GertrudGertrud, una mujer bajo la influencia, que diría John Cassavetes . Bajo la influencia de un amor que le es esquivo y de un marido que la supone un lujo más, otra condecoración en la solapa. Hasta aquí, todo razonablemente normal para el típico drama de sentimientos a flor de piel en que unos y otros mueren de pasión (o por ausencia de). Pero no conviene pasar por alto que aquí el maestro de ceremonias es Dreyer , y nada en su imaginario es simplista ni sencillo, a excepción hecha de sus habituales puestas en escena cuasi teatrales, espartanas en medios, y de sus interminables planos secuencia. Lo estático llevado al paroxismo, con todas las dificultades que algo así conlleva para el equipo artístico y, en especial, para unos actores que han de ejecutar larguísimos diálogos de una tacada. En cualquier caso, la verdadera complejidad de las construcciones de Dreyer reside es su habilidad para diseccionar a sus personajes, embebidos en metáforas y en las más intrincadas reflexiones sobre lo humano y lo divino -esto último siempre desde un punto de vista eminentemente descreído-, mientras deshojan su margarita amorosa. El manifiesto de «Gertrud» es claro: sin amor no hay nada. Por eso todos los que desfilan por delante de la cámara viven sabiéndose y sintiéndose desgraciados, aún habiendo alcanzado las mayores cotas de reconocimiento social y profesional. Lo tienen todo menos las dichosas flechas de Cupido, y así las victorias saben todas a derrota.

En pleno reinado mundial de los primeros cachorros del Actor’s Studio, la naturalidad y el «método» no entraban en los planes de un ya venerable Dreyer , y así, disponía a sus actores como a títeres, afectadísimos, con la mirada perdida en el horizonte y de movimientos deliberadamente fríos y mecánicos. El escenario entendido no como una extensión del mundo real, sino como una dimensión aparte, con sus propios códigos, sus propias reglas. Una forma de arte elevada y profunda que distaba mucho del dios Brando exhibiéndose arrogante cual pavo real, o de Burt Lancaster dando saltos mortales. Un modus operandi ante el que el neófito ha de estar prevenido para saber encajar el tempo y las pausas de unos actores que para algunos pueden resultar incluso ridículos.
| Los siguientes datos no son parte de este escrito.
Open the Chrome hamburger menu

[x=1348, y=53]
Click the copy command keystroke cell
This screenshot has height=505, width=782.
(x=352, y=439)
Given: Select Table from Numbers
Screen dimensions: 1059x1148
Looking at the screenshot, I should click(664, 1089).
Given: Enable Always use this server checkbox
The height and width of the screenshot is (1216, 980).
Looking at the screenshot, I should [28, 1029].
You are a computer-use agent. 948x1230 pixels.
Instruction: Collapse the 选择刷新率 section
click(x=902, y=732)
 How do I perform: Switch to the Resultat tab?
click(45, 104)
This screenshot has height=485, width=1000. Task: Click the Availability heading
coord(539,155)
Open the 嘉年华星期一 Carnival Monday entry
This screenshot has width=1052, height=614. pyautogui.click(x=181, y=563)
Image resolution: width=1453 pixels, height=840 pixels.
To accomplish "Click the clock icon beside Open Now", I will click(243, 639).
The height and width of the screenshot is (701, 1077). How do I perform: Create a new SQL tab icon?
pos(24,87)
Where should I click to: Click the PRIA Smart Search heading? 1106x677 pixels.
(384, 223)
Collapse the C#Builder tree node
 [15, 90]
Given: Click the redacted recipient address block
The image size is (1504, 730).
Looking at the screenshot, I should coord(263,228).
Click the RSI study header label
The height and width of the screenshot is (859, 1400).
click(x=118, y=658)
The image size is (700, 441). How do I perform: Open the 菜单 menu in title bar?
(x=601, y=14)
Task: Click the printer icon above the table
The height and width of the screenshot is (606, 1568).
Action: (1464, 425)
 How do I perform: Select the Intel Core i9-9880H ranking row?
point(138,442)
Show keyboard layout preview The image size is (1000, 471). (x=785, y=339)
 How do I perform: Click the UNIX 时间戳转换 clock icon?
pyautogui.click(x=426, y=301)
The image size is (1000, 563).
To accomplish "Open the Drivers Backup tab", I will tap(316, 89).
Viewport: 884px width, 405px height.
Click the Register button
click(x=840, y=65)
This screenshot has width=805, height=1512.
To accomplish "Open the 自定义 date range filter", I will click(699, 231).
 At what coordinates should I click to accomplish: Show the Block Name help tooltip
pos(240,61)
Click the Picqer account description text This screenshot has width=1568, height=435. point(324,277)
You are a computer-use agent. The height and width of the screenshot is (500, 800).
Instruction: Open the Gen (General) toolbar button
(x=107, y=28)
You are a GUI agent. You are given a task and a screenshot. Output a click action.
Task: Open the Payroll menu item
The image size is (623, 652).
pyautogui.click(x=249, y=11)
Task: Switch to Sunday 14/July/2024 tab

Sin embargo, en cuanto se aceptan y se asumen los preceptos de la obra del director danés todo acaba por resultar en una experiencia hipnótica y fascinante, sin parangón posible en ninguna otra propuesta de la historia del cine. Porque, aunque siempre nos quedará Pacino Dreyer contó muchas cosas, casi todas fundamentales. Y, de acuerdo, alabamos a Carl Theodor porque somos unos esnobs de aquí te espero, pero a veces incluso los esnobs tienen razón.